═══ Trecho para leitura ═══

Crônica: Conversas ao pé do fogo, por Luis Nassif

Publicada originalmente em 14/11/2004

Recebo carta da prima Terezinha. É manuscrita, apesar de ela possuir e-mail. É típico dela. Em sua escola Criatividade, em Poços de Caldas, que encantou até Paulo Freire, nas aulas de educação física se ensina congada. Recentemente seus alunos levantaram a vida e a obra do maestro Azevedo, que, na primeira metade do século, enriqueceu o repertório das bandas da região.

Com a carta, ela me envia fotos antigas de Poços de Caldas. Cidades são um espaço no tempo. A minha Poços já não há. A cidade de hoje serve para garimpar os últimos resquícios da cidade que já se foi, na figura dos seus derradeiros moradores.
As fotos Terezinha obteve com o Décio Alves de Moraes, que se tornou jornalista depois que herdou de meu pai o honroso cargo de repórter amador da “Gazeta Esportiva”. Hoje em dia, é uma espécie de embaixador dos que se foram. Preserva fotos, histórias, recordações.

Na carta, ela fala dos depoimentos que colheu do Toninho Becaro, clarinetista da banda do maestro Azevedo, e do Querô (diminutivo de Querosene), instrumentista da banda e barbeiro mais conhecido da cidade.

Na primeira foto, está a fachada do bar Seregy, do meu avô Issa, ali na rua Assis Figueiredo, ao lado da Drogasil.

Na outra foto, uma reunião dentro do bar, da diretoria da Associação Atlética Caldense com Fernando Alckmin de Barros, que Décio descreve como “a mais alta autoridade esportiva do Estado”.

No fundo, de pé, meu avô Issa. Na frente, em primeiro plano, meu tio Leonardo. Seu Oscar não aparece na foto, mas aparece em outra, no campo da Caldense, saudando Alckmin.

Com as fotos, um recorte de jornal da “Folha de Poços” e a crônica “Conversa ao Pé do Fogo”, onde o velho narra, com a linguagem leve dos cronistas, a maneira como Alckmin foi convencido a ajudar a Caldense a ter sua quadra coberta. A crônica descreve Alckmin no alpendre de uma casa, de onde se avistava a quadra descoberta da Caldense. Só podia ser da nossa casa. O artigo é de setembro de 1956.

Mas são as fotos do bar que me envolvem. Na minha infância, ele parecia maior do que mostra a foto. Era um corredor comprido. Olhando para a rua, do lado esquerdo ficava o balcão com os salgadinhos que tia Deca preparava. Na foto, ao lado da vitrine a tia Sara, novinha, e talvez a tia Marissa. Do lado direito, perto da porta da rua, o balcão circular, onde se servia apenas o cafezinho.

═══

» **Enunciado da tarefa**: Diga se cada afirmação está de acordo com a crônica acima, respondendo sim ou não e citando as palavras do texto que decidem: (a) a carta da prima Terezinha foi enviada por e-mail; (b) Querô era barbeiro; (c) o artigo da "Folha de Poços" é de 1956.

═══ Linhas de dados ═══

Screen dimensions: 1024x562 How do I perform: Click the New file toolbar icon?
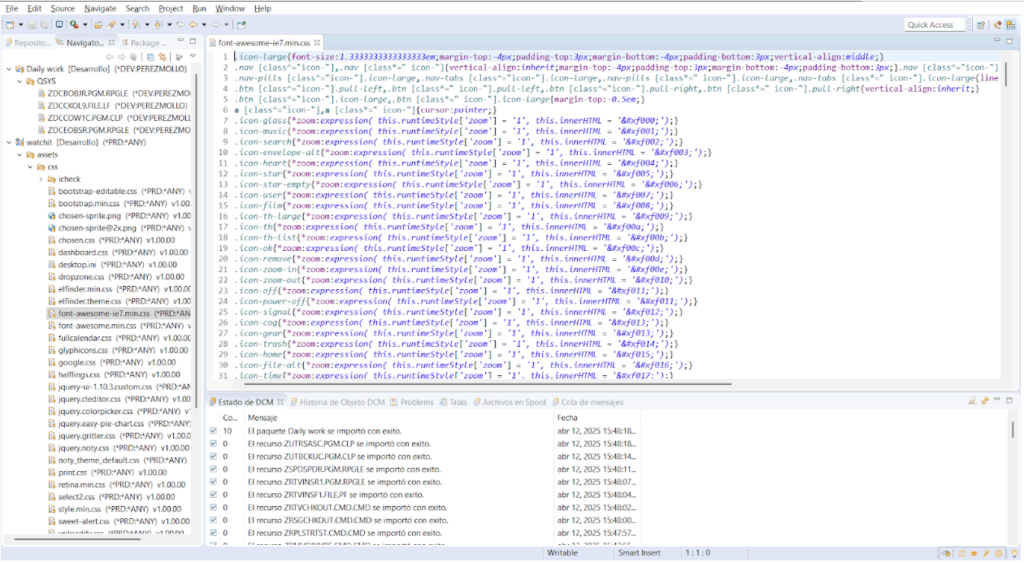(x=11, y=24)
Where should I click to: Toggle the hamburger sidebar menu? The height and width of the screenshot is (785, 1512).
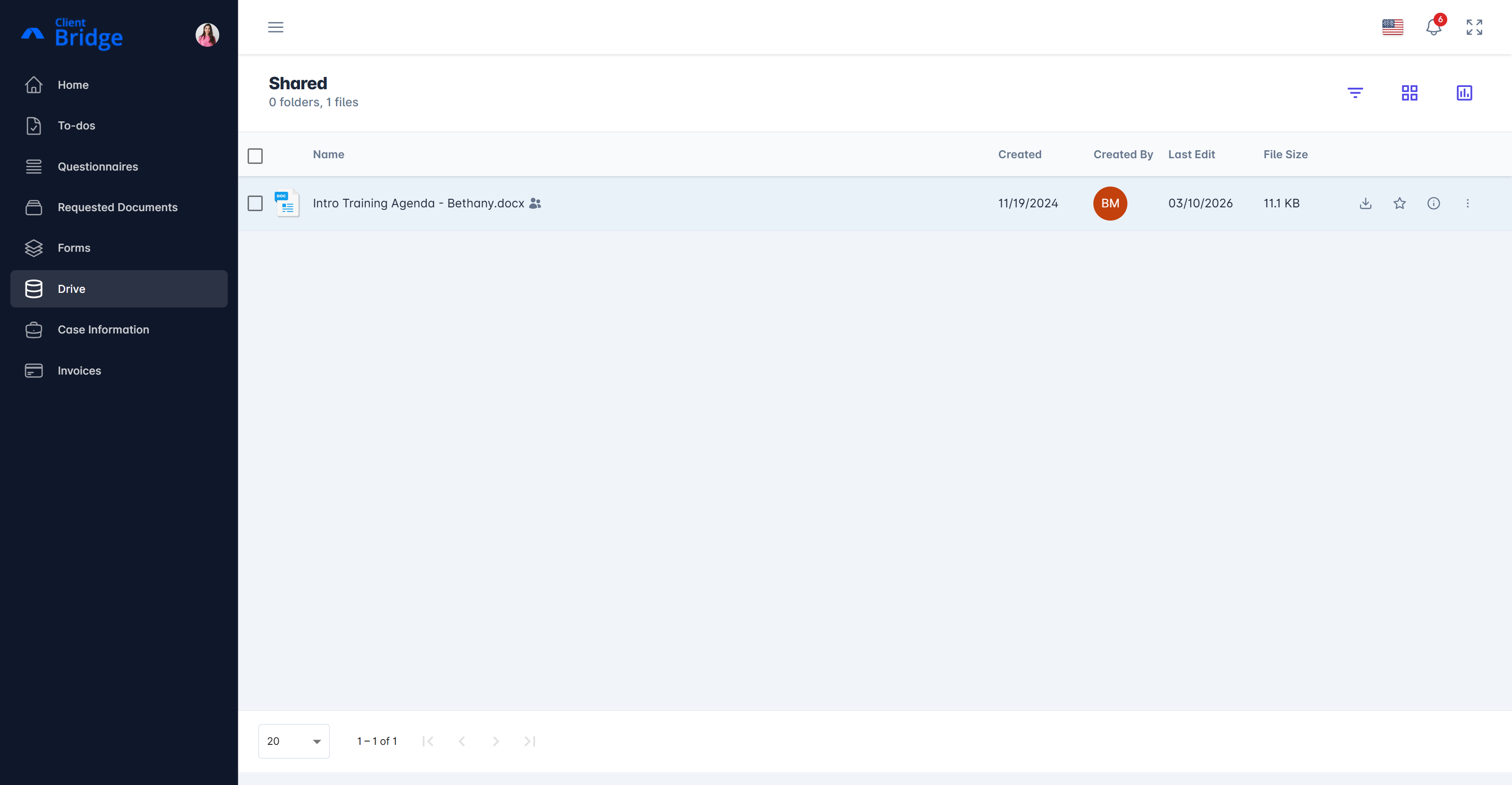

═══

» **Resposta ao exercício**:
(a) Não: "É manuscrita, apesar de ela possuir e-mail."
(b) Sim: "instrumentista da banda e barbeiro mais conhecido da cidade."
(c) Sim: "O artigo é de setembro de 1956."